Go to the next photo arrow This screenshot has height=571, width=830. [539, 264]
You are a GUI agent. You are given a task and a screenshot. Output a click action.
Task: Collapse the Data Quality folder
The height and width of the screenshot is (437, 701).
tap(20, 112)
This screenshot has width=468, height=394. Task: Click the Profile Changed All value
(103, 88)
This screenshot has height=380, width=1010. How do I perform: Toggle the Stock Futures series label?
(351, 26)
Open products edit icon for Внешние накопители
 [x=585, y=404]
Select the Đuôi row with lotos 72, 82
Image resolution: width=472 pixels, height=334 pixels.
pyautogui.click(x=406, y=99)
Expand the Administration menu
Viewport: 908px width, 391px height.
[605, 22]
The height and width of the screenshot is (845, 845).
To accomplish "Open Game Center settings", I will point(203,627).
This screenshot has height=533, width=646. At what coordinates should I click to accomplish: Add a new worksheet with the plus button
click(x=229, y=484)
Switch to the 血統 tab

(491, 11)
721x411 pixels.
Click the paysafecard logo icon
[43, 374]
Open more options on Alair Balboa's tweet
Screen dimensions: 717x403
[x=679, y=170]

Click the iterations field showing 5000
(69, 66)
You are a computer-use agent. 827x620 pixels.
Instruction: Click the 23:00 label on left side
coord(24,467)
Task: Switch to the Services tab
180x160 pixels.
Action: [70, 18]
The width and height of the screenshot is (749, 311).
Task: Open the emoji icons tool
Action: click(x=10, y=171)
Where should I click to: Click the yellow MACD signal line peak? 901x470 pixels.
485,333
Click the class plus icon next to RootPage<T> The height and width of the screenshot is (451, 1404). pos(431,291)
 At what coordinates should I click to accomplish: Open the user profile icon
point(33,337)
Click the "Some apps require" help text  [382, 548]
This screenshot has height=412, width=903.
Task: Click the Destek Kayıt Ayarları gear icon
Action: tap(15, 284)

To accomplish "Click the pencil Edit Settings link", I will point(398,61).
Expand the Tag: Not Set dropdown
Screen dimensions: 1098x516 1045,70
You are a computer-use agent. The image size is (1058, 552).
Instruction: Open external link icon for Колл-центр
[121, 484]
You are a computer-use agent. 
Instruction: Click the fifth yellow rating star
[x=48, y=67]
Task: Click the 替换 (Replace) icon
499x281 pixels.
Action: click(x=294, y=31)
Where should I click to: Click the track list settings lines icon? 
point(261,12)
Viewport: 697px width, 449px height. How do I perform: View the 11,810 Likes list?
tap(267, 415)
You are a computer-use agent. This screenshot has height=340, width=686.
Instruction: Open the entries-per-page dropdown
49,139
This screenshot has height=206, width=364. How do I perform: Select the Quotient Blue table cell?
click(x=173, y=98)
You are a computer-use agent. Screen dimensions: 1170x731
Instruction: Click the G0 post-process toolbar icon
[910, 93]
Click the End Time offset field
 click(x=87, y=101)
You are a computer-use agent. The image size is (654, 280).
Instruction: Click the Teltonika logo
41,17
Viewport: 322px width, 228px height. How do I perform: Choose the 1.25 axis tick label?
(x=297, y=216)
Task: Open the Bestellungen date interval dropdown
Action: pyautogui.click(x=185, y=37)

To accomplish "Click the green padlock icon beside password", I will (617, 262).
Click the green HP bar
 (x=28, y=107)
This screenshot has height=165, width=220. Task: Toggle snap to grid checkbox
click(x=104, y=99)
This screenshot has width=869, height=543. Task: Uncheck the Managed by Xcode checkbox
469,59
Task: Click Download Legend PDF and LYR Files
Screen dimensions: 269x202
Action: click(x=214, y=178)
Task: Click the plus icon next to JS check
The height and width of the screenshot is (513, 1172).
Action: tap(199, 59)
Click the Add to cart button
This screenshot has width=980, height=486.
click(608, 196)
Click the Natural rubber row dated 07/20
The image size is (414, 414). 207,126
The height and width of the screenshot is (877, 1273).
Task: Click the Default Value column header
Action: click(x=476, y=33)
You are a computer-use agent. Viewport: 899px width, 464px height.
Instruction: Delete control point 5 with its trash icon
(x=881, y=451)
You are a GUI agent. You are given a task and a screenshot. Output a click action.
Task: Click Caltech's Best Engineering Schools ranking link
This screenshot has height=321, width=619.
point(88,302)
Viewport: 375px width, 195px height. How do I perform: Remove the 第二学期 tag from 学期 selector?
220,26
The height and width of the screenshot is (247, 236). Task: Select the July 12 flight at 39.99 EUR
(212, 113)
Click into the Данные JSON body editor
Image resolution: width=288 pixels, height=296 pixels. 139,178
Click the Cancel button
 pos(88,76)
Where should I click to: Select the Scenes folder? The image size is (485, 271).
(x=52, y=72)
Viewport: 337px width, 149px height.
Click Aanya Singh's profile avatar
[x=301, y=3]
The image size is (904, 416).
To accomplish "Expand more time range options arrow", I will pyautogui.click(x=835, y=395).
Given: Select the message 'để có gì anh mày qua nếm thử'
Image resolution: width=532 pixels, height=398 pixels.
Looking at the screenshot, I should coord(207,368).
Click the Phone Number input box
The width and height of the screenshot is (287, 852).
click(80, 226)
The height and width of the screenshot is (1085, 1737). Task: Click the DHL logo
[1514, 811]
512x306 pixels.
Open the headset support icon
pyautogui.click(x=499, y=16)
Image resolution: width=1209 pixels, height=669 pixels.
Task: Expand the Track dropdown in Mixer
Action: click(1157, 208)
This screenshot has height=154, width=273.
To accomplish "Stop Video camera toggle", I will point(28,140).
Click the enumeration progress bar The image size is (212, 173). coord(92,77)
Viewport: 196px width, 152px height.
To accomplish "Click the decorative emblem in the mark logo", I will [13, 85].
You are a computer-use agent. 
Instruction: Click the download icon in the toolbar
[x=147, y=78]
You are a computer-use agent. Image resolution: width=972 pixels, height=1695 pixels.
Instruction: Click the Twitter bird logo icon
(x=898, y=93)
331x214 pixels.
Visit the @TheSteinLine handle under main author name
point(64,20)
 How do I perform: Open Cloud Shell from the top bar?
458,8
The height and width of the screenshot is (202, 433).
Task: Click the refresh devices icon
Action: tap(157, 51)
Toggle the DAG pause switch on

*Aim of the exercise*
Transcribe the listing from start to finish, exactly as given.

*Task response*
Go to the next photo arrow This screenshot has height=571, width=830. [539, 264]
You are a GUI agent. You are given a task and a screenshot. Output a click action.
Task: Collapse the Data Quality folder
The height and width of the screenshot is (437, 701).
tap(20, 112)
This screenshot has width=468, height=394. Task: Click the Profile Changed All value
(103, 88)
This screenshot has height=380, width=1010. How do I perform: Toggle the Stock Futures series label?
(351, 26)
Open products edit icon for Внешние накопители
 [x=585, y=404]
Select the Đuôi row with lotos 72, 82
Image resolution: width=472 pixels, height=334 pixels.
pyautogui.click(x=406, y=99)
Expand the Administration menu
Viewport: 908px width, 391px height.
[605, 22]
The height and width of the screenshot is (845, 845).
To accomplish "Open Game Center settings", I will point(203,627).
This screenshot has height=533, width=646. At what coordinates should I click to accomplish: Add a new worksheet with the plus button
click(x=229, y=484)
Switch to the 血統 tab

(491, 11)
721x411 pixels.
Click the paysafecard logo icon
[43, 374]
Open more options on Alair Balboa's tweet
Screen dimensions: 717x403
[x=679, y=170]

Click the iterations field showing 5000
(69, 66)
You are a computer-use agent. 827x620 pixels.
Instruction: Click the 23:00 label on left side
coord(24,467)
Task: Switch to the Services tab
180x160 pixels.
Action: [70, 18]
The width and height of the screenshot is (749, 311).
Task: Open the emoji icons tool
Action: click(x=10, y=171)
Where should I click to: Click the yellow MACD signal line peak? 901x470 pixels.
485,333
Click the class plus icon next to RootPage<T> The height and width of the screenshot is (451, 1404). pos(431,291)
 At what coordinates should I click to accomplish: Open the user profile icon
point(33,337)
Click the "Some apps require" help text  [382, 548]
This screenshot has height=412, width=903.
Task: Click the Destek Kayıt Ayarları gear icon
Action: tap(15, 284)

To accomplish "Click the pencil Edit Settings link", I will point(398,61).
Expand the Tag: Not Set dropdown
Screen dimensions: 1098x516 1045,70
You are a computer-use agent. The image size is (1058, 552).
Instruction: Open external link icon for Колл-центр
[121, 484]
You are a computer-use agent. 
Instruction: Click the fifth yellow rating star
[x=48, y=67]
Task: Click the 替换 (Replace) icon
499x281 pixels.
Action: click(x=294, y=31)
Where should I click to: Click the track list settings lines icon? 
point(261,12)
Viewport: 697px width, 449px height. How do I perform: View the 11,810 Likes list?
tap(267, 415)
You are a computer-use agent. This screenshot has height=340, width=686.
Instruction: Open the entries-per-page dropdown
49,139
This screenshot has height=206, width=364. How do I perform: Select the Quotient Blue table cell?
click(x=173, y=98)
You are a computer-use agent. Screen dimensions: 1170x731
Instruction: Click the G0 post-process toolbar icon
[910, 93]
Click the End Time offset field
 click(x=87, y=101)
You are a computer-use agent. The image size is (654, 280).
Instruction: Click the Teltonika logo
41,17
Viewport: 322px width, 228px height. How do I perform: Choose the 1.25 axis tick label?
(x=297, y=216)
Task: Open the Bestellungen date interval dropdown
Action: pyautogui.click(x=185, y=37)

To accomplish "Click the green padlock icon beside password", I will (617, 262).
Click the green HP bar
 (x=28, y=107)
This screenshot has height=165, width=220. Task: Toggle snap to grid checkbox
click(x=104, y=99)
This screenshot has width=869, height=543. Task: Uncheck the Managed by Xcode checkbox
469,59
Task: Click Download Legend PDF and LYR Files
Screen dimensions: 269x202
Action: click(x=214, y=178)
Task: Click the plus icon next to JS check
The height and width of the screenshot is (513, 1172).
Action: tap(199, 59)
Click the Add to cart button
This screenshot has width=980, height=486.
click(608, 196)
Click the Natural rubber row dated 07/20
The image size is (414, 414). 207,126
The height and width of the screenshot is (877, 1273).
Task: Click the Default Value column header
Action: click(x=476, y=33)
You are a computer-use agent. Viewport: 899px width, 464px height.
Instruction: Delete control point 5 with its trash icon
(x=881, y=451)
You are a GUI agent. You are given a task and a screenshot. Output a click action.
Task: Click Caltech's Best Engineering Schools ranking link
This screenshot has height=321, width=619.
point(88,302)
Viewport: 375px width, 195px height. How do I perform: Remove the 第二学期 tag from 学期 selector?
220,26
The height and width of the screenshot is (247, 236). Task: Select the July 12 flight at 39.99 EUR
(212, 113)
Click into the Данные JSON body editor
Image resolution: width=288 pixels, height=296 pixels. 139,178
Click the Cancel button
 pos(88,76)
Where should I click to: Select the Scenes folder? The image size is (485, 271).
(x=52, y=72)
Viewport: 337px width, 149px height.
Click Aanya Singh's profile avatar
[x=301, y=3]
The image size is (904, 416).
To accomplish "Expand more time range options arrow", I will pyautogui.click(x=835, y=395).
Given: Select the message 'để có gì anh mày qua nếm thử'
Image resolution: width=532 pixels, height=398 pixels.
Looking at the screenshot, I should coord(207,368).
Click the Phone Number input box
The width and height of the screenshot is (287, 852).
click(80, 226)
The height and width of the screenshot is (1085, 1737). Task: Click the DHL logo
[1514, 811]
512x306 pixels.
Open the headset support icon
pyautogui.click(x=499, y=16)
Image resolution: width=1209 pixels, height=669 pixels.
Task: Expand the Track dropdown in Mixer
Action: click(1157, 208)
This screenshot has height=154, width=273.
To accomplish "Stop Video camera toggle", I will point(28,140).
Click the enumeration progress bar The image size is (212, 173). coord(92,77)
Viewport: 196px width, 152px height.
To accomplish "Click the decorative emblem in the mark logo", I will [13, 85].
You are a computer-use agent. 
Instruction: Click the download icon in the toolbar
[x=147, y=78]
You are a computer-use agent. Image resolution: width=972 pixels, height=1695 pixels.
Instruction: Click the Twitter bird logo icon
(x=898, y=93)
331x214 pixels.
Visit the @TheSteinLine handle under main author name
point(64,20)
 How do I perform: Open Cloud Shell from the top bar?
458,8
The height and width of the screenshot is (202, 433).
Task: Click the refresh devices icon
Action: tap(157, 51)
Toggle the DAG pause switch on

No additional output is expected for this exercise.